Finally, to help us make efficient use of our conference time, consider the following questions and be prepared to discuss them:

  • Where is your thesis? What specific claim does it make? What specific evidence/types of evidence does your thesis tell us you will employ to make your point? What particular preparation do you think a reader needs to understand your thesis (context, summary, key words defined, etc.), and do you provide that preparation in the introduction?
  • Point to what you think of as the strongest close reading (careful analysis of a detail, element, or pattern in the text) in your paper so far. What makes this strong? What is the weakest close reading? What makes it weak?
  • Chose one body paragraph to discuss. What idea/argument/point controls this paragraph? How does your assertion establish that point? How do you introduce your evidence? What evidence do you provide? How specific is it? How is the evidence explained? Can we see all of the steps that make the evidence relevant to the point of the paragraph?
  • What is the rationale for the order of your paragraphs? Why did you arrange your ideas in the order that you did?
  • How does your conclusion help us to see the importance or relevance of your argument?
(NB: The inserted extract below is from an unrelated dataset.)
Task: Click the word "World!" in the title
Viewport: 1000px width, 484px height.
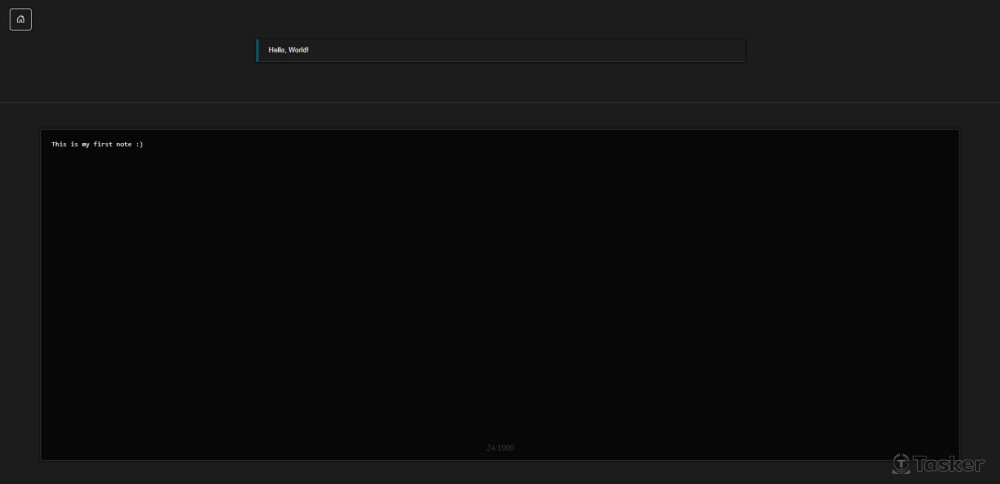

In addition to your answers to these questions and your questions about my comments, there are two items you should bring as a hard copy (so that we can make notes on them) to every conference with me (and, I would suggest, with any other professor when you go to discuss a paper):

  • conceptual map of your argument: the conceptual map will help you “talk me through” your argument, and we can identify and discuss any problematic links in the chain of your logic.
  • basic outline of your paper: the basic outline will provide a snapshot of the structure of your paper at a glance, and we can quickly reorganize aspects of the paper if need be.

Please arrive early enough to start on time. I look forward to meeting with you!